Methotrexate (20-25 mg weekly, oral or subcutaneous) has been used for the maintenance of remission if the serum creatinine level is less than 1.5 mg/dL. Methotrexate has been shown to be similar to azathioprine in terms of adverse effects, efficacy in maintaining remission, and rates of relapse.[69] The rate of relapse with methotrexate ranges from 37-58%.[70, 71, 72, 73]

Leflunomide

Leflunomide (20-30 mg/day) is as effective as methotrexate, but it is associated with more adverse effects.[74] Leflunomide targets T cells by inhibiting the mitochondrial enzyme dihydroorotate dehydrogenase and thus limits pyrimidine synthesis. It is used in the treatment of rheumatoid arthritis. Leflunomide is metabolized by the liver and thus may be used in patients with renal insufficiency.
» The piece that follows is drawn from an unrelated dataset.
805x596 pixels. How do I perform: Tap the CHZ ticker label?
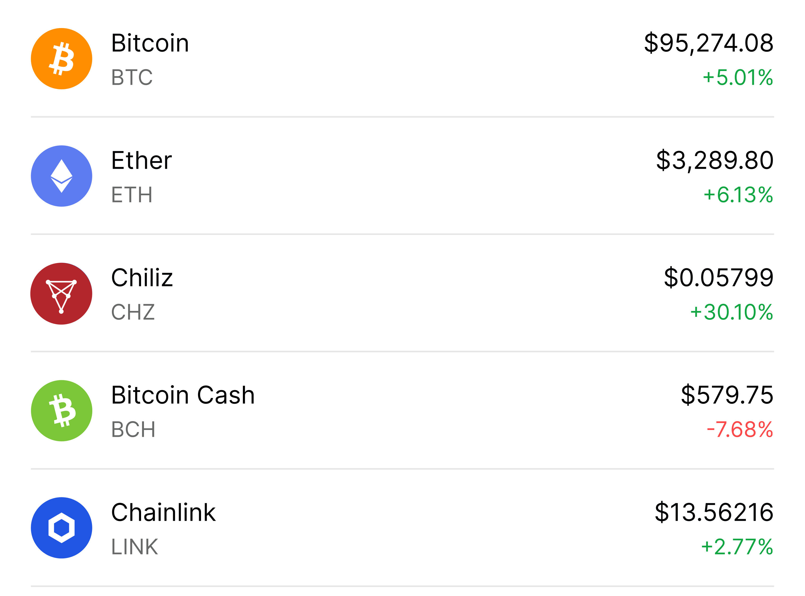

Because leflunomide has been reported to be associated with increased peripheral neuropathy symptoms, physicians should be aware that the development of neurologic symptoms could represent either a disease flare or an adverse medication effect.[41]

Other considerations

The glucocorticoid dose should be tapered to prednisone 10mg/day (or less) during remission. The dose can be tapered gradually after 6-18 months, depending on the patient’s response.

The addition of TMP-SMZ (800/160 mg twice daily) to standard maintenance therapy may reduce the rate of relapse in WG.[75]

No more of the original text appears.